◆ Цель задания:
Продолжите отрывок о втором походе Пипина в Италию, начав сразу после его последнего предложения.

◆ Выбранный отрывок:
5. Пипин вступает в Италию. — Айстульф снимает осаду Рима. — Прибытие византийских послов и их разочарование. — Айстульф покоряется. — Дарственная грамота Пипина. — Учреждение церковного государства. — Смерть Айстульфа, 756 г. — Признание Дезидерия королем лангобардов. — Смерть Стефана, 757 г.
Расчет на действие письма апостола оказался правильным; этим письмом Пипин мог принудить громко роптавших франков идти во второй поход в Италию. Оригинальная выдумка папы вызвала у короля даже того невежественного времени, вероятно, только улыбку, но на виду всего народа Пипин не мог предоставить св. Петра самому себе, хотя бы и не боялся «отдать свое тело и душу на мучения дьяволу с его демонами и вечному огню». Договор с папой возлагал на Пипина как на патриция римлян и на заступника церкви обязанность выступить на защиту ее с оружием в руках. Он приготовился к походу, и весть о его выступлении принудила Айстульфа прекратить осаду Рима и поспешить к северу, чтобы преградить франкам доступ к границам Италии. В то время как Пипин приближался к проходам через Альпы, в Рим прибыли три посла императора Константина V которому не было известно содержание договора между Пипином и папой и который полагал, что экзархат снова может быть приобретен Римской империей. Поэтому послам было поручено внушить папе, что он должен поддерживать требования императора перед королем франков.

◆ Записи:
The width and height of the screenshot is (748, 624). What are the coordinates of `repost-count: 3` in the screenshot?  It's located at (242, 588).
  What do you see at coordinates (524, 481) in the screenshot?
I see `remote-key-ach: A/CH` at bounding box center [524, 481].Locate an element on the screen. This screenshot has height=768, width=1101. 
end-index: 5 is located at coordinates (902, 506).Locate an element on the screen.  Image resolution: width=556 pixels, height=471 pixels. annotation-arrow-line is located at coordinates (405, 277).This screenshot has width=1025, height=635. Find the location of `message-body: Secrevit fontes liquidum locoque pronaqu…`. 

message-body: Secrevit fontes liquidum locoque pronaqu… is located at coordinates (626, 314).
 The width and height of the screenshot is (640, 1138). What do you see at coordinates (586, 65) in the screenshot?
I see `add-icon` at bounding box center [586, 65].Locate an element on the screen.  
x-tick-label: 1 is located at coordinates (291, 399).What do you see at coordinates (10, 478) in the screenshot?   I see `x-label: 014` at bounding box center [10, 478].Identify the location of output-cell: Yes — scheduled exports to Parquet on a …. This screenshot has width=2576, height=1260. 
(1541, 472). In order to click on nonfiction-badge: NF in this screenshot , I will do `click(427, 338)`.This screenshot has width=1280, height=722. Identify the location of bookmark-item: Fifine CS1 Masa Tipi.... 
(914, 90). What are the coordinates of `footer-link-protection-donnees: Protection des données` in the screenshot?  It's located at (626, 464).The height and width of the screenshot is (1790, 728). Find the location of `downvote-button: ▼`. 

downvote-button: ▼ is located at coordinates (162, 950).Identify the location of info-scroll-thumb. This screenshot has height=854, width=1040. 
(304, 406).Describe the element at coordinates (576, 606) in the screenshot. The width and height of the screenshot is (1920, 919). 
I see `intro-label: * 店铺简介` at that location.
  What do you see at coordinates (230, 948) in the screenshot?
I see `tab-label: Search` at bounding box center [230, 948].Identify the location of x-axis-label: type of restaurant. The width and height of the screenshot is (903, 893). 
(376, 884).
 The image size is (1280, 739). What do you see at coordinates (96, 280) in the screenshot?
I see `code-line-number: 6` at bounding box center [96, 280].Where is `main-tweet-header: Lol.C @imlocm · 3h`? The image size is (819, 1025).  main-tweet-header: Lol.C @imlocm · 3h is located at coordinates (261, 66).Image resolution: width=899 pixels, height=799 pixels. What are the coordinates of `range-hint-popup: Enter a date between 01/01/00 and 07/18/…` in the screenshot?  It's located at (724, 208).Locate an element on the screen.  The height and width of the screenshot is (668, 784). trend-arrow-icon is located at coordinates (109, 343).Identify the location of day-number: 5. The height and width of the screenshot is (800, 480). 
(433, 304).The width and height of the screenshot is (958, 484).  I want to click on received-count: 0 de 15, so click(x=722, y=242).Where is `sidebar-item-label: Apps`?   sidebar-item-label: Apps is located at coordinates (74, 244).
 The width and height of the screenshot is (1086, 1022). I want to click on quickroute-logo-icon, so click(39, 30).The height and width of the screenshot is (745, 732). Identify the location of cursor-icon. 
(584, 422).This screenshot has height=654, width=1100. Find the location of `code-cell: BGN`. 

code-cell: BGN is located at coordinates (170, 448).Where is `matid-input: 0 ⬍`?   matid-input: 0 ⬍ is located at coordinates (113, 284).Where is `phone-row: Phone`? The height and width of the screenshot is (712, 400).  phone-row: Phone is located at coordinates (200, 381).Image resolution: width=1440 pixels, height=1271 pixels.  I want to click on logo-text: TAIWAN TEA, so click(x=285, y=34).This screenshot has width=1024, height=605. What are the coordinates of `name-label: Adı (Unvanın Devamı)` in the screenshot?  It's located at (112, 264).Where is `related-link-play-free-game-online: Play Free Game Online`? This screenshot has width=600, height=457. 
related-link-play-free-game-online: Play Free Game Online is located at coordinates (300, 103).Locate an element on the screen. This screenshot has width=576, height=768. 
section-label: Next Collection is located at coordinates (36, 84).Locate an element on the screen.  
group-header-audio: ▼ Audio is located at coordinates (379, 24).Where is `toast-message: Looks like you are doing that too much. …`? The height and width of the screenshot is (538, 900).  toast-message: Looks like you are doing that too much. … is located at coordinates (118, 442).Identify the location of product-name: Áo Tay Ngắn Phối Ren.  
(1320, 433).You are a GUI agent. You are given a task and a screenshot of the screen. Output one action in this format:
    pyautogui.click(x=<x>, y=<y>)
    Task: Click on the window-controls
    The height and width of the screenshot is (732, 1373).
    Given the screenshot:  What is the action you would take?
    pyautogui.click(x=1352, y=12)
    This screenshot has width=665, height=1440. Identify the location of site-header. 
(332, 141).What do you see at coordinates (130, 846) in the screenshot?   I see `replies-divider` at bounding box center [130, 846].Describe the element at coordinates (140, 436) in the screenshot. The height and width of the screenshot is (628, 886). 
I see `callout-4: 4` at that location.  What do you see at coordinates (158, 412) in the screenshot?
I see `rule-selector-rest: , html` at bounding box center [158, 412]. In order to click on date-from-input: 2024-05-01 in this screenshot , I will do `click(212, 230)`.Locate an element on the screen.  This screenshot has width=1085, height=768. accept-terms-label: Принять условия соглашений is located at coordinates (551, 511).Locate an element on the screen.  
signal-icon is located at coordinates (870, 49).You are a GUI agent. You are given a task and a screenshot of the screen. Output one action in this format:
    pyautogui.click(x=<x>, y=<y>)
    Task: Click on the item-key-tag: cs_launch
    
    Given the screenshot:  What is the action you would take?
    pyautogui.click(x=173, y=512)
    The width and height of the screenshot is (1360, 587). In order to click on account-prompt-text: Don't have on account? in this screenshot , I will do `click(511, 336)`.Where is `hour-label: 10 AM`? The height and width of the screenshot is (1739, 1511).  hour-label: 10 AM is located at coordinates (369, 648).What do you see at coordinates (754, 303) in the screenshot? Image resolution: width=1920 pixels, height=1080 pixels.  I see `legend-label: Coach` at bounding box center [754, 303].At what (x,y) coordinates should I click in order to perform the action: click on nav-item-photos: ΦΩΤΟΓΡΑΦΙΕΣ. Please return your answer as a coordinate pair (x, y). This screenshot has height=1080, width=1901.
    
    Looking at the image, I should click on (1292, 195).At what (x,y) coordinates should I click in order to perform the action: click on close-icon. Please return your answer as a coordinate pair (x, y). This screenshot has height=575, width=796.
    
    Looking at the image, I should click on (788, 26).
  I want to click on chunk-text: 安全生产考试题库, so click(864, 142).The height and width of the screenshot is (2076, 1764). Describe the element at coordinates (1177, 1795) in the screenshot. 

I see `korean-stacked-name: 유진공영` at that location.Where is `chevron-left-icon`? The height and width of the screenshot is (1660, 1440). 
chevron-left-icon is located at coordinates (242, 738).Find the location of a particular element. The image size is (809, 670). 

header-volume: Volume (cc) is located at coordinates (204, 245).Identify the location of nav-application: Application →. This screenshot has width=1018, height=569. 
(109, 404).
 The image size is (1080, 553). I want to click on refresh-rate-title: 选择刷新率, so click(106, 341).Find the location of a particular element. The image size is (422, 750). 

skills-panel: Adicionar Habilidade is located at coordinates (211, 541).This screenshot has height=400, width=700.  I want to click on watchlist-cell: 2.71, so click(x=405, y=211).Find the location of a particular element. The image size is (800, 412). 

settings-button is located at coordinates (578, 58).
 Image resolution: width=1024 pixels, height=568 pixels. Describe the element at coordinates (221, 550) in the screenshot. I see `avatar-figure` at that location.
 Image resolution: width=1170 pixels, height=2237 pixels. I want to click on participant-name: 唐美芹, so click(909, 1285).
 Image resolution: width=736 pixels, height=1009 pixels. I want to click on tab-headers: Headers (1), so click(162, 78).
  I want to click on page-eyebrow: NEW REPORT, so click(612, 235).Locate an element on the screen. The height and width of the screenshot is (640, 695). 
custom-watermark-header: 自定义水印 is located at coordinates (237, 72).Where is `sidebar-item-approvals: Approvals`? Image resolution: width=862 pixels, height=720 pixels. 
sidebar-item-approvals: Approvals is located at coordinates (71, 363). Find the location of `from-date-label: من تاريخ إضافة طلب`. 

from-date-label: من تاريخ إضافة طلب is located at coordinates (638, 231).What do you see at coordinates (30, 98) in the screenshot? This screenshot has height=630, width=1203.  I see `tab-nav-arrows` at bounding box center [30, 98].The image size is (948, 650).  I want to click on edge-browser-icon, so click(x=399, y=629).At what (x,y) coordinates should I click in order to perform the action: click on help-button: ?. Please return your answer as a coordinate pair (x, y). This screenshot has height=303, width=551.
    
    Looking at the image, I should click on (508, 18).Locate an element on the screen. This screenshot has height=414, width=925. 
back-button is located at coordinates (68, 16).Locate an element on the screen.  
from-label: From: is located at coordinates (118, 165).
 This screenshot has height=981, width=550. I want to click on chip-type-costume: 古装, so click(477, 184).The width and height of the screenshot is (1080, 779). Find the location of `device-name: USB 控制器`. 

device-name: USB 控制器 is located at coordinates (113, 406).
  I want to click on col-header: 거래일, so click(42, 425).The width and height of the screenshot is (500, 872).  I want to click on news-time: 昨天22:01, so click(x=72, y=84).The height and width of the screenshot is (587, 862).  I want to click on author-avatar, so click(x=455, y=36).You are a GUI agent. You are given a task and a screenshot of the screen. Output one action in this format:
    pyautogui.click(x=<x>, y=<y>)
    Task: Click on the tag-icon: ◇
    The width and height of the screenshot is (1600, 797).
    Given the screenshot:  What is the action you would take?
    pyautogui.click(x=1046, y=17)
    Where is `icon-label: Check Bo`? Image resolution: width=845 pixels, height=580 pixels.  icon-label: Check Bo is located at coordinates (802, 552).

◆ Поле ответа:
Гордый император надеялся даже привлечь самих франков к себе на службу и направить их против лангобардов, как некогда Зенон двинул остготов против Одоакра. Известно, что император рассчитывал склонить Пипина к походу против Айстульфа. Но, еще находясь в Риме, послы были поражены известием, что Пипин уже во второй раз идет с войском в Италию; в сопровождении посла Стефана дипломаты поспешили сесть на корабль, но в Массилии они узнали, что король уже перешел через Альпы. Поняв теперь, в чем заключалось дело, и убедившись, что папа сам призвал Пипина, послы испытали большое смущение и решили опередить папского нунция. Один из послов, Григорий, поспешил выехать на лошадях вперед, настиг войско франков на походе в Павию и стал умолять короля, чтобы он, одержав победу над лангобардами, вернул экзархат и прочие города их законному государю. Но Пипин на этот раз открыто объявил, что он предпринял оба своих похода не ради какого-нибудь человека, а из любви к святому Петру и для спасения своей собственной души, что он ни за какие сокровища на свете не нарушит своего слова, данного им апостолу, и прежде всего передаст все эти города св. Петру, римской церкви и папе. С изумлением выслушал византиец изложение этих совершенно новых для него начал государственного права и направился в Рим к папе, где совершенно бесполезно заявил протест против неслыханного нарушения прав империи.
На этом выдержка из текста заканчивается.